2010年から2011年にかけての税収は20%以上の伸びになったが、相対的な低成長時代を迎えたことで企業活動が低迷、税収に影響を与え始めた。2013年のGDP成長目標も、前年と同じ7.5%で、かつ減税に重きを置いた経済政策をとるとみられる。そのため、国家財政は以前のように単純な大盤振る舞いができるような状況ではなくなってきたわけだ。
レーダー照射は予算獲得へのアピールだった?
中国に限らず、官僚の行動原理は予算獲得にある、と言っても過言ではない。国家財政の異変のにおいをかぎつけ、中国では昨年から官僚たちの熾烈な予算獲得競争が始まった。人民解放軍もその例外ではない。昨年秋口から始まった尖閣諸島をめぐる日中両国の摩擦から始まって、今年に入ってからの中国海軍による自衛艦に対するレーダー照射などは、いずれも人民解放軍の予算獲得に向けた北京中央政府に対するアピールと見ることもできる。
過去の事例を振り返ってみると、1996年の台湾海峡危機から、1999年の李登輝総統の「両国論」発表、2001年の海南島沖の米中空軍機の空中衝突事故などが起きるたびに、中国の軍事予算の対GDP比率はしだいに引き上げられてきた。昨年秋からの尖閣問題や、フィリピンとの摩擦はまさしく、軍事予算獲得に利用され、結果的に解放軍の思惑どおりに進んだと見てよい。
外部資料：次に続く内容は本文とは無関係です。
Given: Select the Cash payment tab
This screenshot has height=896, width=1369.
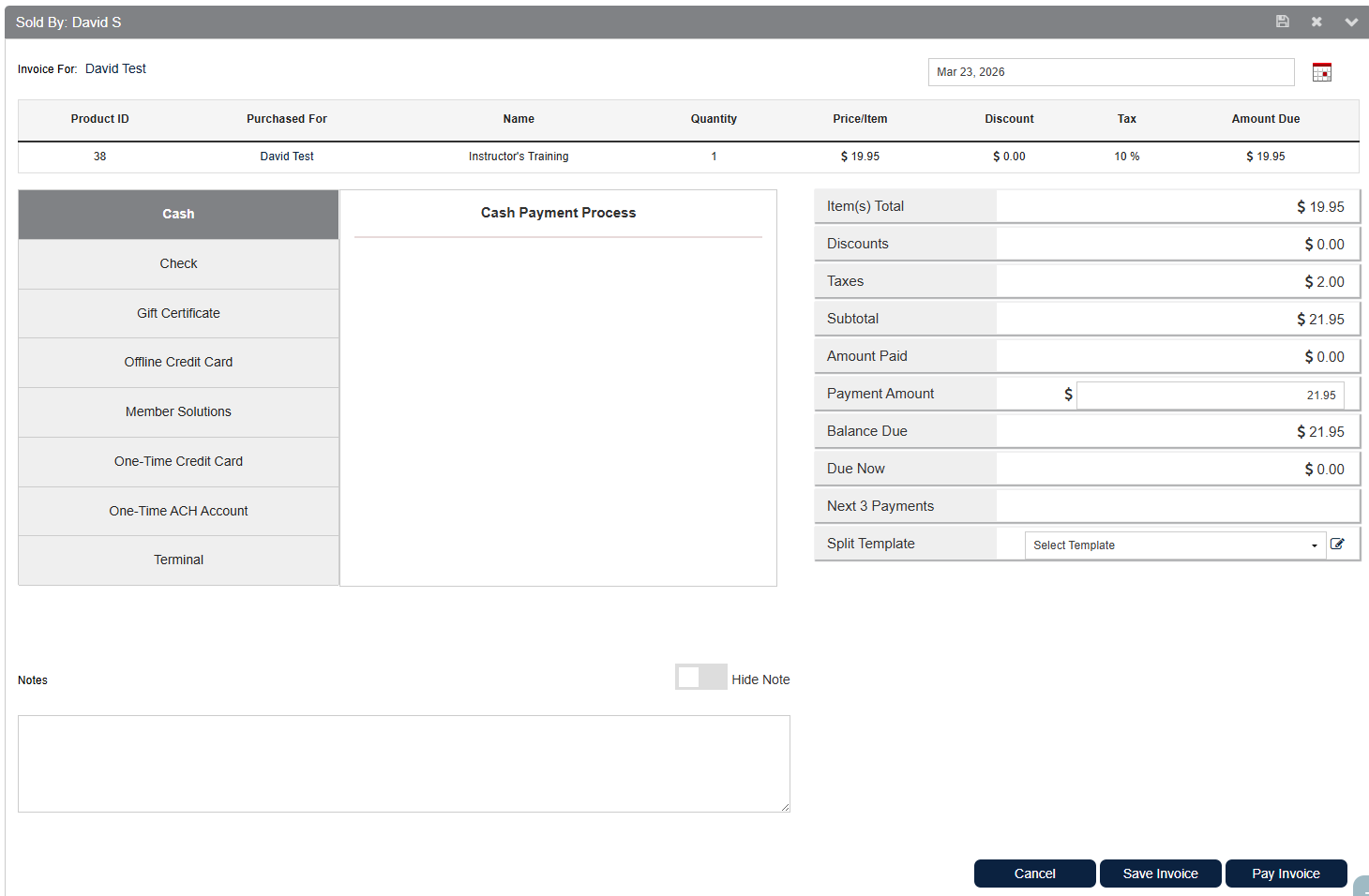Looking at the screenshot, I should 178,215.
2012年の秋口は、共産党大会を控える重要なタイミングであった。習近平総書記(次期国家主席)の新体制を固める前に、日本に対して弱気姿勢を取る選択肢は北京には全くなかったといってもよい。人民解放軍や海上保安庁に当たる海監にとって、存在感と重要性をアピールする好機が到来したわけだ。
そうしたなか、中国は旧ソ連空母「ワリャーグ」を改造した「遼寧」を昨年9月に就航させ、艦載機の発着に成功。国民の喝采を浴びた。それだけでは飽き足らず、中国は近い将来、原子力空母の建設を計画しており、それはほぼ既定の路線となりつつある。
原子力空母などの開発・建設費用は今回2013年の軍事予算にまだ含まれていないはずだから、将来的な軍事費の上振れ余地は相当大きいことになる。海上兵力だけではなく、老朽化した航空機や戦車の空軍、陸軍の大規模な更新に加えて、有人宇宙船と宇宙ステーション建設、国産GPSシステム(北斗)の運営など、装備充実や関連する技術開発の計画は枚挙にいとまがない。